At 5:57 PM, Anonymous NRIII said...

I like Hedges' work; it's good and unusually lucid for a recovering 'journalist' - but he's throwing the baby out with the bathwater. All politicians are not the same - it is possible to recruit and elect people who will legislate in such a way as to sustain and cultivate widespread prosperity. Blue America et al. are proof of that fact. The United States can and will do better - it must.

 
At 3:40 PM, Anonymous Anonymous said...

I read the Hedges piece. His viewpoint has become exponentially bleaker with, I am sorry to say, good reason. I think it's important that we have at least one prophet who isn't pulling punches.

I decided back during the ACA debacle that I would never vote for Obama or another establishment Democrat ever again. No exceptions. After all the other broken promises, the selling of Americans' lives to the highest bidders from Big Phrma and the Insurance Ghouls was the end for me. I was sick of voting for the lesser of two evils and betraying my conscience with every visit to the voting booth.

Yet I agree that any Republican elected in 2012 is demonstrably worse than almost any Democrat for all of us. I am in the happy position of living in New York State, so I can cast a vote for Jill Stein. It won't change Obama's electoral tallies, but maybe it will send a small message to the hacktacular Dems that maybe they should think about shoring up their left flank. If the Dems' margins are seriously threatened from the left in places like NY and Calif., perhaps they'd think twice before completely selling us out to their corporate sponsors.

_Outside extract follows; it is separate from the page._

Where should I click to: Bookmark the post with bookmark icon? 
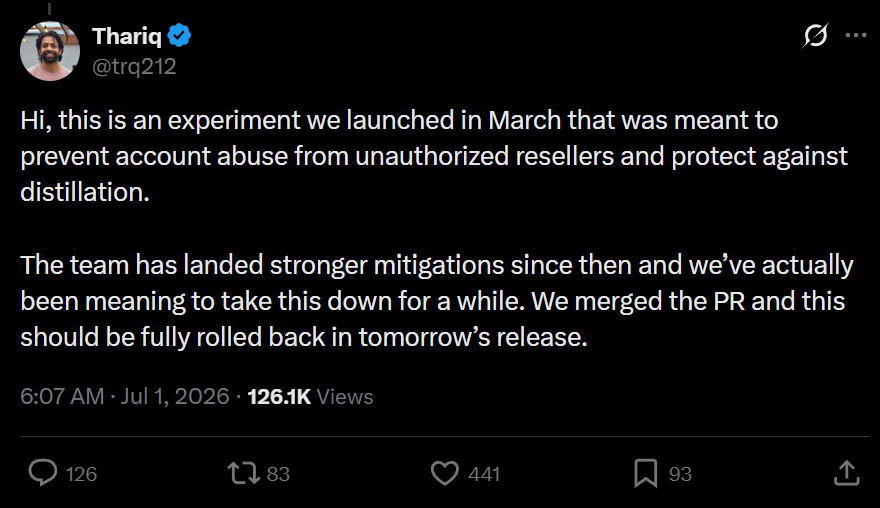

However, I have a dilemma with the congressional race. I was in (God help me!), Peter King's district. (And don't get me started on how the Dems never once mounted a serious challenge to that fucker.) With redistricting, I'm now in the dread Steve Israel's NY-03 district. I can't even find a copy of the damned ballot on the Suffolk County or NYS Board of Elections websites. I don't know who's running against the creep or what the polls (if any) say. There's no Green candidate for the district according to the Green Party site. I'm left with perhaps Working Families, Socialist, Communist, or who knows? (I won't enumerate the long list of wingnut fringe parties that flourish out here in the wilds of Suffolk.)

Given the possibility (faint, though it is) of retaking the House, I am torn. Rationally, I know that any margin of victory or loss won't be one vote, but nevertheless...

 
At 7:08 AM, Anonymous me said...

I have said many times, the reason the republican party exists is to make the Democrats seem acceptable in comparison.

 
At 8:17 PM, Blogger Dennis Jernberg said...

However, after the great Romney landslide of 2012, the GOP probably won't be much more than a fringe wingnut party itself. Expect the liberalish mask to come off the Dems by 2016, when they'll replace the Repubs as the reigning conservative party.

 
At 10:54 PM, Blogger Daro said...

Karl Roves' adoptive father was known as the Nipple King of California. Some woman laid a hand on his shoulder and he screeched "Don't touch me!!". I wonder if we're all paying the price of some repressed abuse. Why else would he be so hell bent on destroying 'murica?